I vigneti sorgono tra gli 800 e i 1000 metri d’altezza, in territorio di Santa Maria di Licodia
C’è tanta Sicilia ed anche un pezzo del nostro territorio etneo al Vinitaly che ha aperto i battenti domenica scorsa a Verona e che si concluderà nella giornata di oggi. Tra i diversi vini che sono approdati al salone Internazionale del vino e dei distillati, a ricevere durante la prima giornata di “fiera” il prestigioso riconoscimento dell’inserimento all’interno della guida “5StarWines-The Book” pubblicata da Veronafiere c’è anche l’Etna Doc bianco “Millemetri” annata 2014, prodotto dall’azienda Feudo Cavaliere di Santa Maria di Licodia, condotta oggi dall’imprenditrice Margherita Platania.
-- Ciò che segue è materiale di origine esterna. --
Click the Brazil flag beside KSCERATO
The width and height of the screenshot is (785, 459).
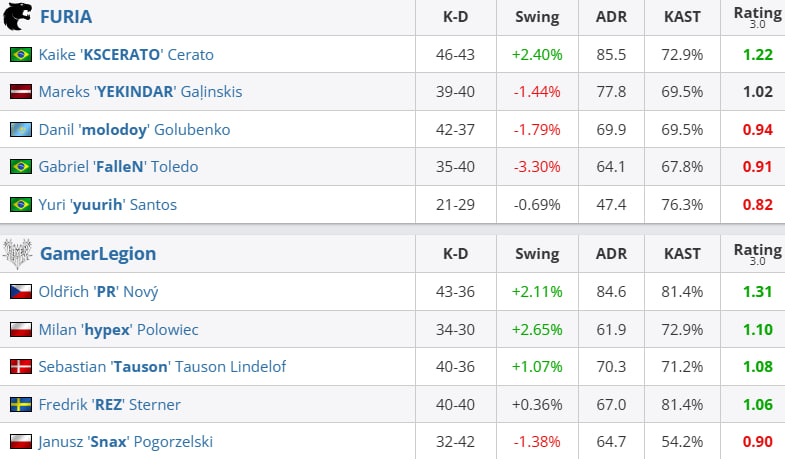click(x=20, y=55)
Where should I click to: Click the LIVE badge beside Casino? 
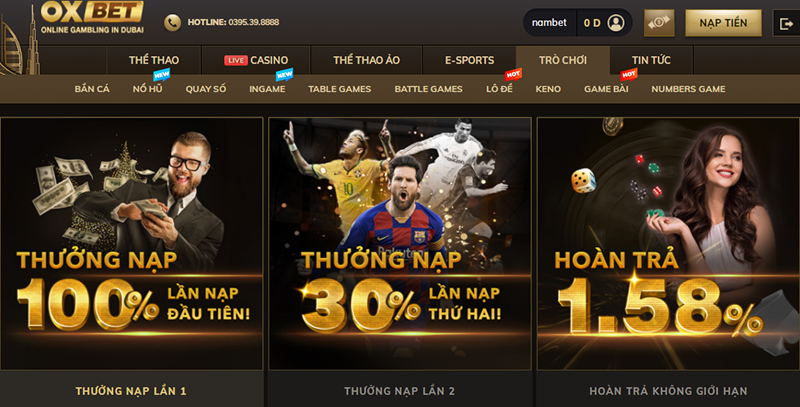coord(236,60)
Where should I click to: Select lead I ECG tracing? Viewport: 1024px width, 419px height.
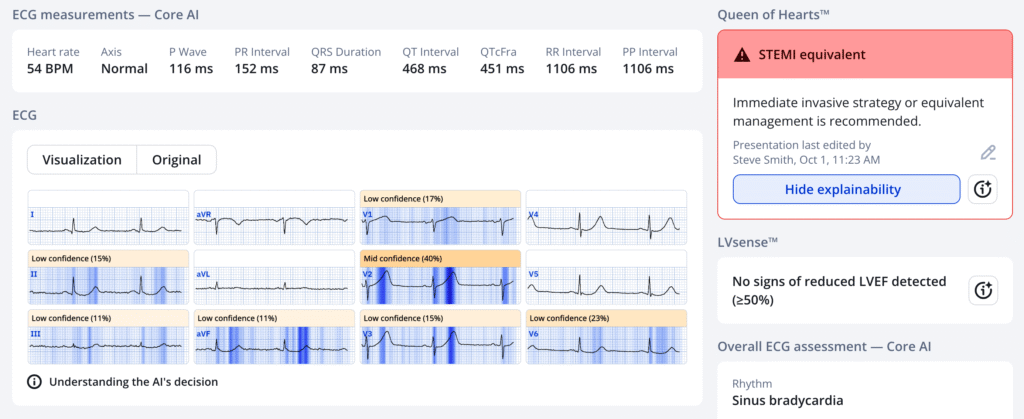point(107,222)
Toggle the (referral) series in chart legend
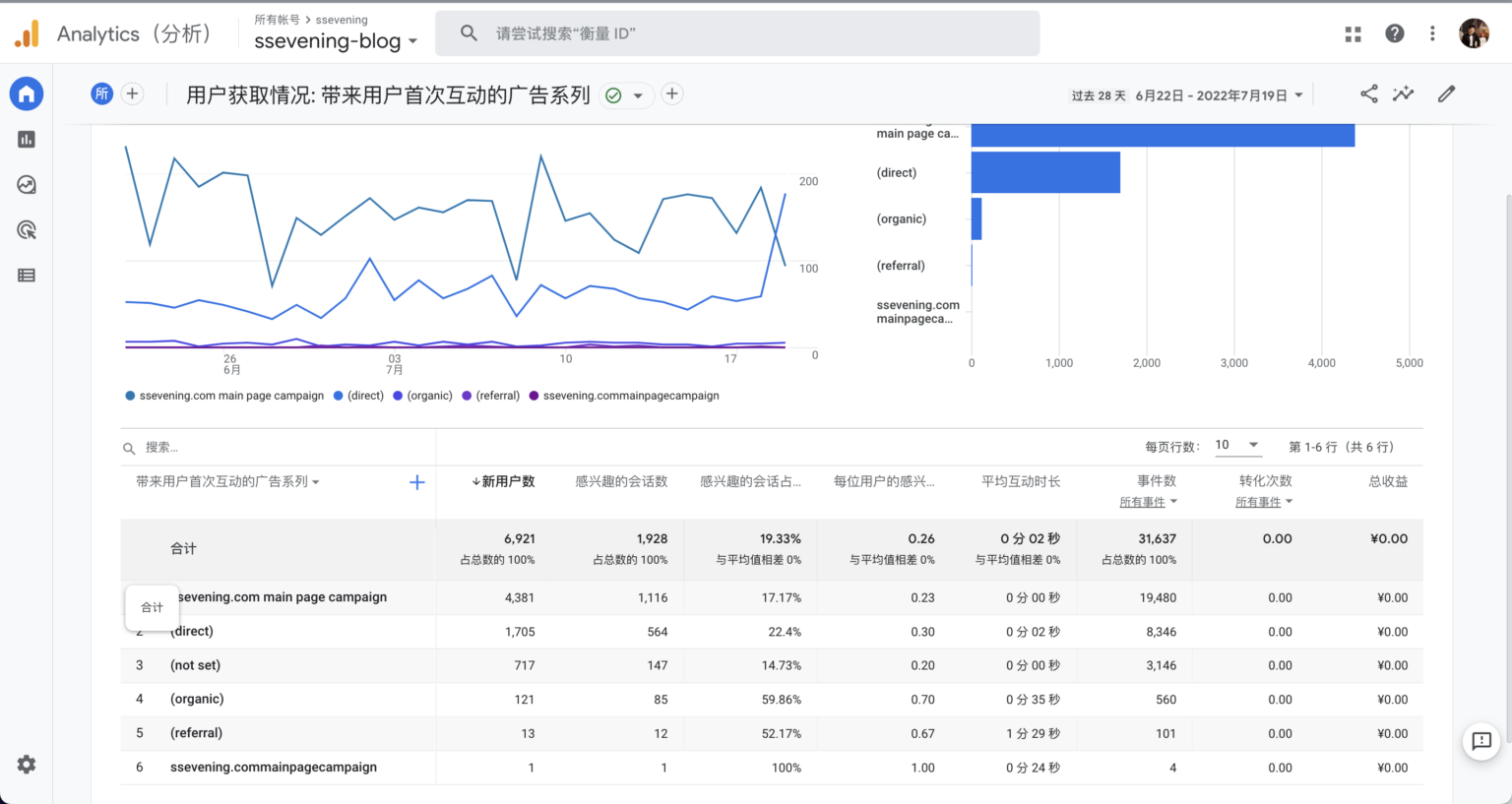This screenshot has height=804, width=1512. pos(490,396)
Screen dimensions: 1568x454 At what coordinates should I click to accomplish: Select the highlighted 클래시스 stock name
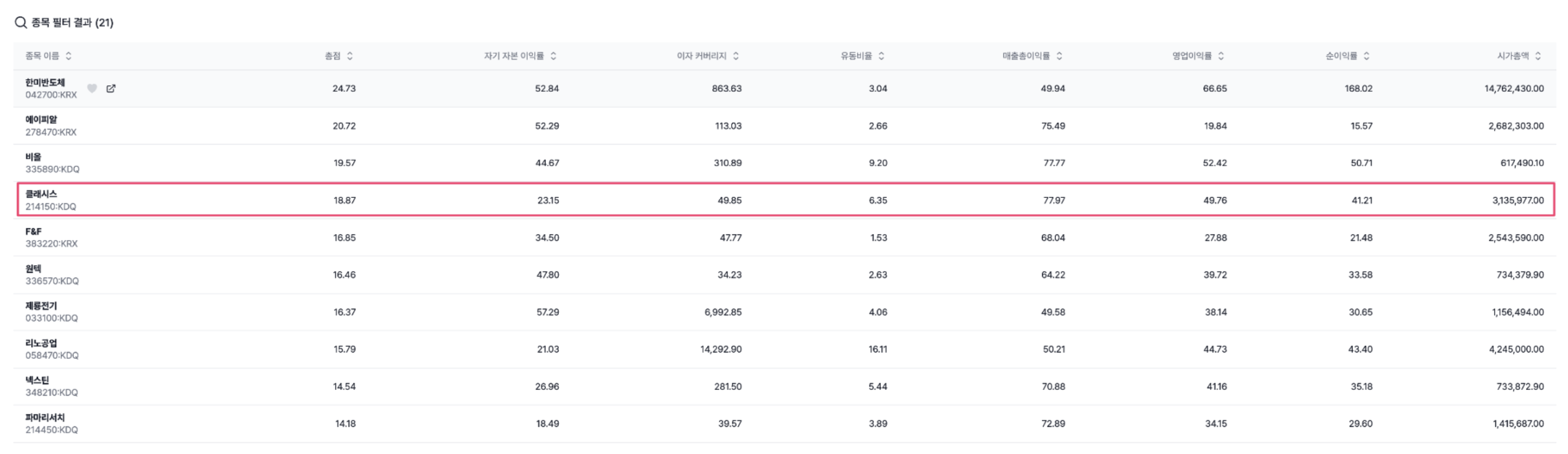pyautogui.click(x=41, y=194)
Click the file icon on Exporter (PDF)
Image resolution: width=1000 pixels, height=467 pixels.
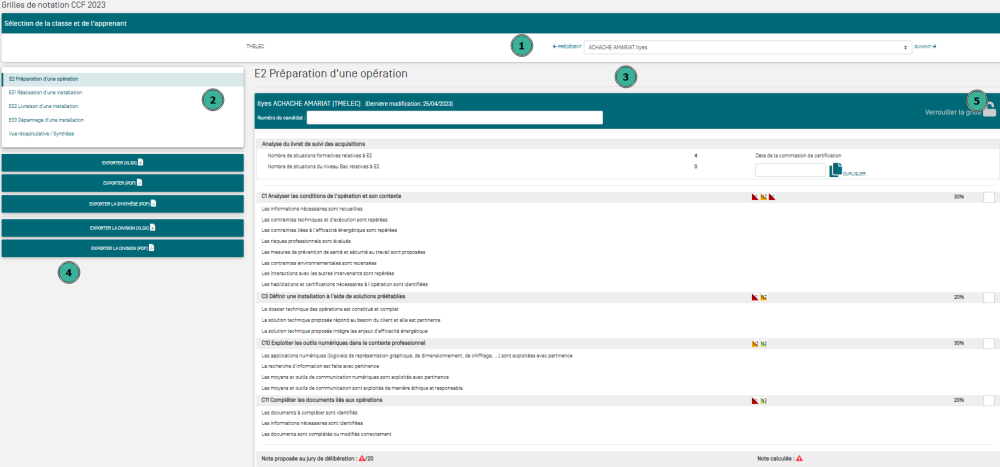coord(140,182)
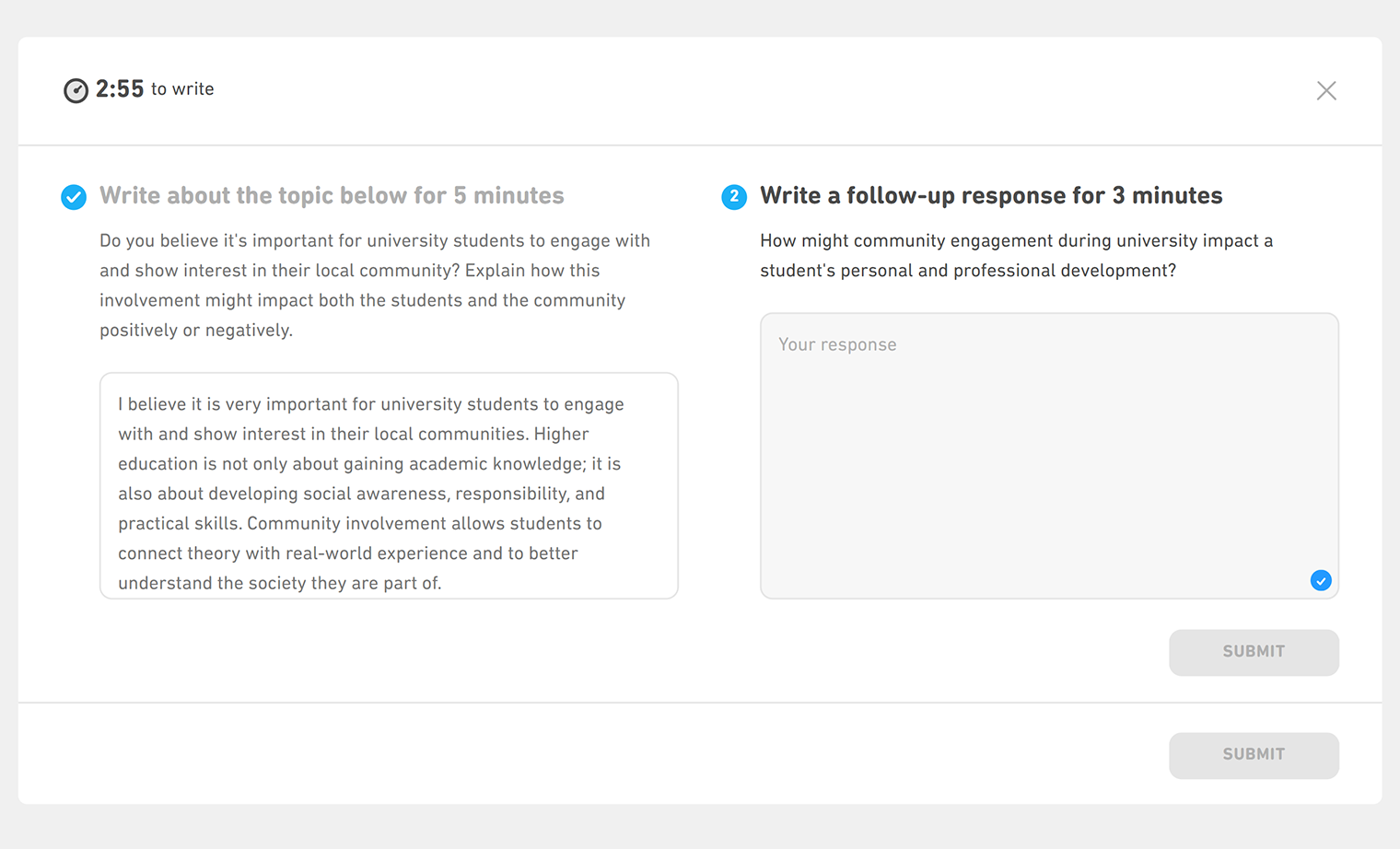
Task: Click the answer line "understand the society they are part of."
Action: click(x=280, y=583)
Uve carricante vinificate in purezza, maturate su terreni lavici unici che si ergono tra gli 800 e i 1000 metri di altezza, forti escursioni termiche nella fase finale della maturazione che ne attribuiscono aromi particolari, hanno rappresentano il mix perfetto per l’attribuzione del punteggio di 91 centesimi facendo ipotecare al vino licodiese, un posto di diritto all’interno della guida dei vini “stellati”. Requisito d’accesso alla “top wine” mondiale, è il raggiungimento del punteggio minimo di 90 punti su 100, assegnato da una apposita giuria
Una storia antica quella dell’azienda licodiese Feudo Cavaliere – costellata nel corso degli anni da diversi riconoscimenti nel settore enologico – che oggi conta circa 18 ettari di vigneti e che dal 1880 è di proprietà della famiglia Platania D’Antoni dopo essere stata acquistata direttamente dal personaggio letterario di Blasco Uzeda, ex monaco benedettino che a causa della secolarizzazione fu ridotto a stato laicale e tramite un prestanome acquistò queste terre precedentemente appartenute all’ordine monastico. Si legge nel romanzo “I Vicerè” di Federico De Roberto che “Don Blasco Uzeda, ex benedettino del monastero di S. Nicolò l’Arena di Catania, una volta secolarizzato, tramite un prestanome venne in possesso di una delle migliori terre dei benedettini: la vigna del Cavaliere. Le cantine di San Nicola erano ben provvedute e meglio reputate, e se i monaci trincavano largamente, avevano ragione, perchè il vino delle vigne del Cavaliere era capace di risuscitare i morti”. Un territorio ricco di aziende e di opportunità per il turismo enogastronomico – spesso sconosciuto anche agli abitanti del luogo – ma che oggi ancora una volta potrebbe rappresentare uno slancio reale per l’economia legata al turismo che ruota attorno alla grande madre Etna.